Greenpeace gives up on recycling plastic
Recycling almost everything is an uneconomic scam[i], but that hasn’t stopped many localities from enforcing recycling mandates, and employing lots of people to sort through garbage and spend large sums on trying to find another use for the materials. At great expense to taxpayers.
But finally, Greenpeace has realized that recycling plastic makes no sense. In City Journal, John Tierney writes:
Greenpeace has seen the light, or at least a glimmer of rationality. The group has issued a report accompanied by a press release headlined, “Plastic Recycling Is A Dead-End Street—Year After Year, Plastic Recycling Declines Even as Plastic Waste Increases.” The group’s overall policy remains delusional—the report proposes a far more harmful alternative to recycling—but it’s nonetheless encouraging to see environmentalists put aside their obsessions long enough to contemplate reality.
The Greenpeace report offers a wealth of statistics and an admirably succinct diagnosis: “Mechanical and chemical recycling of plastic waste has largely failed and will always fail because plastic waste is: (1) extremely difficult to collect, (2) virtually impossible to sort for recycling, (3) environmentally harmful to reprocess, (4) often made of and contaminated by toxic materials, and (5) not economical to recycle.” Greenpeace could have added a sixth reason: forcing people to sort and rinse their plastic garbage is a waste of everyone’s time. But then, making life more pleasant for humans has never been high on the green agenda.
Greenpeace USA logo
As Tierney notes (and wrote about a quarter century ago), these problems long have been known. As I cope with the demands placed on my by Berkeley, I grumble that the wasted effort is a form of the medieval practice of corvee, forced uncompensated labor imposed on peasants to help build or maintain castle walls, roads, etc.

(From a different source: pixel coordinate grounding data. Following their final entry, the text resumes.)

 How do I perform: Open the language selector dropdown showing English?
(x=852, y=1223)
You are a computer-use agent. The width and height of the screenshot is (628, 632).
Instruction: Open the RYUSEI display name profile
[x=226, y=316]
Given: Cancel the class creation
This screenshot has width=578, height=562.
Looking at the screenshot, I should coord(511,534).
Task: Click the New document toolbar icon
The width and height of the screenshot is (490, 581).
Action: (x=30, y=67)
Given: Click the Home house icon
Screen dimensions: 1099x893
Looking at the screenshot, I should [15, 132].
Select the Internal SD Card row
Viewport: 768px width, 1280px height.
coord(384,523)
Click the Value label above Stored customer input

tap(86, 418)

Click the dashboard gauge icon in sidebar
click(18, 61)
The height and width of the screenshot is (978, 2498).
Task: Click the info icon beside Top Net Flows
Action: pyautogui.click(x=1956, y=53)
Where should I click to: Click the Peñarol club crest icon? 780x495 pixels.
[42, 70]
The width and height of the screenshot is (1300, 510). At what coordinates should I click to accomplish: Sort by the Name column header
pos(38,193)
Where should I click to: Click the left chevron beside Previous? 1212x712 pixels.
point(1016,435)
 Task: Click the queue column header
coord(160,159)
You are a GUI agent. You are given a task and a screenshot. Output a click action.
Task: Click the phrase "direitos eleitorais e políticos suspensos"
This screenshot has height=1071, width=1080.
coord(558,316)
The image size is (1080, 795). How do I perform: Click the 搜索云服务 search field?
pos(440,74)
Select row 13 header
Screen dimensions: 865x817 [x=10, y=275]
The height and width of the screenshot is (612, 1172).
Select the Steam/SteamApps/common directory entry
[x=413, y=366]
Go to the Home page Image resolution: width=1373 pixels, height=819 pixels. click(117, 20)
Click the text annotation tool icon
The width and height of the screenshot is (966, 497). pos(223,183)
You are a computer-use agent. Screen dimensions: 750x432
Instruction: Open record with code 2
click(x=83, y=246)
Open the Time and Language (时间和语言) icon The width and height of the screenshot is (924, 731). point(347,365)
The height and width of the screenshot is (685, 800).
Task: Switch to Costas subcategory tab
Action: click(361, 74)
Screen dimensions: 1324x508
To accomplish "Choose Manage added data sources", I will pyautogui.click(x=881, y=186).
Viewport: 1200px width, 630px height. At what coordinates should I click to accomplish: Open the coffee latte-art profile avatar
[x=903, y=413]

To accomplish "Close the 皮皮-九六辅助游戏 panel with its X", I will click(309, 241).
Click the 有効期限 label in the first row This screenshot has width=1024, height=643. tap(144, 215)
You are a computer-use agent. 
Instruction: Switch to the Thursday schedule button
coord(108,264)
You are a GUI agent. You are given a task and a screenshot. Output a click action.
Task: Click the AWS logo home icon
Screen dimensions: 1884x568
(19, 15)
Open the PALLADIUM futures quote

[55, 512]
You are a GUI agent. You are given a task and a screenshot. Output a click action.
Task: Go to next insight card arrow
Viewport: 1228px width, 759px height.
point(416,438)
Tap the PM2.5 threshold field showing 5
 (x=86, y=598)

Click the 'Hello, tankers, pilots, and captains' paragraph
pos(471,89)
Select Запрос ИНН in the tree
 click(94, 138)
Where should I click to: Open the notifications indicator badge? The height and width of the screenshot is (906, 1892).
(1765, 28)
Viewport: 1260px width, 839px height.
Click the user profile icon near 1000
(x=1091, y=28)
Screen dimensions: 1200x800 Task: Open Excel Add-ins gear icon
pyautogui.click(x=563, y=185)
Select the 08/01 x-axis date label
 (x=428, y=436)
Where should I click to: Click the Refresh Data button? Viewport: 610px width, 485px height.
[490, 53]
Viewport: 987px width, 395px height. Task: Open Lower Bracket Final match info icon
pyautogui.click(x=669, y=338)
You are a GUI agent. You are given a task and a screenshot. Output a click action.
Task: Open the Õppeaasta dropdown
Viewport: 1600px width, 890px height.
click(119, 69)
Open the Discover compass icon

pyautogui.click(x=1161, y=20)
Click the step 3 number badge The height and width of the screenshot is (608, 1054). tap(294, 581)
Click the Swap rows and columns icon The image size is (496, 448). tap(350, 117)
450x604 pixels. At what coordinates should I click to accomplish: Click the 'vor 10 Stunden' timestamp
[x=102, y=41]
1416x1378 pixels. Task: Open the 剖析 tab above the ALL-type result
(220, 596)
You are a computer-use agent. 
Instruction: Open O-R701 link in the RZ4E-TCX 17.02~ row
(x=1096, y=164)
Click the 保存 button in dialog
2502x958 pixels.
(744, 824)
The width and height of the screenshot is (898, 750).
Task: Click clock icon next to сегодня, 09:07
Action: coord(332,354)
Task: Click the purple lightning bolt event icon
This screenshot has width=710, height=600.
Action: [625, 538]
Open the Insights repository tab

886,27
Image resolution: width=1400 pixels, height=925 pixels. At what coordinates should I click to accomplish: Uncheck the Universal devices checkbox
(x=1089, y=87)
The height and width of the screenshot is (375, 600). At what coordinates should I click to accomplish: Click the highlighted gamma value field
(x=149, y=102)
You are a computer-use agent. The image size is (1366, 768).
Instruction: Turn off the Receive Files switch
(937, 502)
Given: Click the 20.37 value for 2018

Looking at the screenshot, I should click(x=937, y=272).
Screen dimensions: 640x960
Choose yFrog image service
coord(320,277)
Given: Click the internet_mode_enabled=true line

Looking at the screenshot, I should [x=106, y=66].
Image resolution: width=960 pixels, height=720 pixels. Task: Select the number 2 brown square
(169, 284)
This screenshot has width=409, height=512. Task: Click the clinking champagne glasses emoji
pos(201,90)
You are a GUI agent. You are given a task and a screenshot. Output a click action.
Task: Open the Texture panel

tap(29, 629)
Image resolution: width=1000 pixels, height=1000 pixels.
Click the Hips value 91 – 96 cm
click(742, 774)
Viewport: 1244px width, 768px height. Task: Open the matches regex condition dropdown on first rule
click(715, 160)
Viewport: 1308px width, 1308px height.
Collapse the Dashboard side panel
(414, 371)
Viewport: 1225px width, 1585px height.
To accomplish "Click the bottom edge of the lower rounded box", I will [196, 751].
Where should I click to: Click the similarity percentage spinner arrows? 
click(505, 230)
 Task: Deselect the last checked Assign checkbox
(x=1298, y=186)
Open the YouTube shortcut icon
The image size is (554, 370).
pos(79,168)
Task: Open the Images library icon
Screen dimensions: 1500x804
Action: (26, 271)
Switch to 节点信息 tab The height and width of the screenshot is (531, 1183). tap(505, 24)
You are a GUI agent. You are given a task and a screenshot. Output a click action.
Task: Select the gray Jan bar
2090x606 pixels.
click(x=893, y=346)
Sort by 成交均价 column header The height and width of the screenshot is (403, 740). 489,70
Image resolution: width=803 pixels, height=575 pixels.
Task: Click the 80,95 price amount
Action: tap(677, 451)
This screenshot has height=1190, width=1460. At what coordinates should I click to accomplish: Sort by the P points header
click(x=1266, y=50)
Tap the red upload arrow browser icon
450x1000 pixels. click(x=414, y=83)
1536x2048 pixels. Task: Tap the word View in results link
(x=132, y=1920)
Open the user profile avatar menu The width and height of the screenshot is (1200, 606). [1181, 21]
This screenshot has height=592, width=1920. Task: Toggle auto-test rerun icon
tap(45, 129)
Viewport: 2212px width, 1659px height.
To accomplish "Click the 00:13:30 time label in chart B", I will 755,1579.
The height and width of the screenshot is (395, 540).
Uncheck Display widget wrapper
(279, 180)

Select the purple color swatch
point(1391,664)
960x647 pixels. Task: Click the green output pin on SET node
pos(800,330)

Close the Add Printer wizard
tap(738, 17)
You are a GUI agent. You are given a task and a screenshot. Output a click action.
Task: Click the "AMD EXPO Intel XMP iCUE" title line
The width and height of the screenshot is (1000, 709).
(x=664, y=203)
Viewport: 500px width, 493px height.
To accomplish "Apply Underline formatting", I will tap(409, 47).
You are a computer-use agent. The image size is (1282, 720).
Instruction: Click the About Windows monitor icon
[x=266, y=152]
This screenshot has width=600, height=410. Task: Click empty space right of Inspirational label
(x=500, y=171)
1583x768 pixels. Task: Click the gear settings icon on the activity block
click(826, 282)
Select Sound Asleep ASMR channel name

And by being required to rinse all plastics, I am wasting water, which is a very precious commodity in California, and damn expensive, too.
But if you are expecting Greenpeace to apologize for campaigning for these useless and expensive requirements, fuggehdaboutdit.
Greenpeace is making no apologies for the long campaign to foist it on the public, and the group is unashamedly pushing a new strategy that’s even worse. It proposes finally to “end the age of plastic” by “phasing out single-use plastics” through a “Global Plastics Treaty.” This is a preposterous goal—imagine “phasing out” disposable syringes—and would be laughable except that environmentalists have already made some progress toward it. They’ve found yet another way to harm both the environment and humans….
Being green means never having to say you’re sorry.
[i] The notable exception is aluminum beer and soda cans. Aluminum is priced by pounds, while steel is priced by tons. Especially in states and localities that have a refundable deposit, the money really adds up, and the deposits even can make it pay to recycle glass bottles.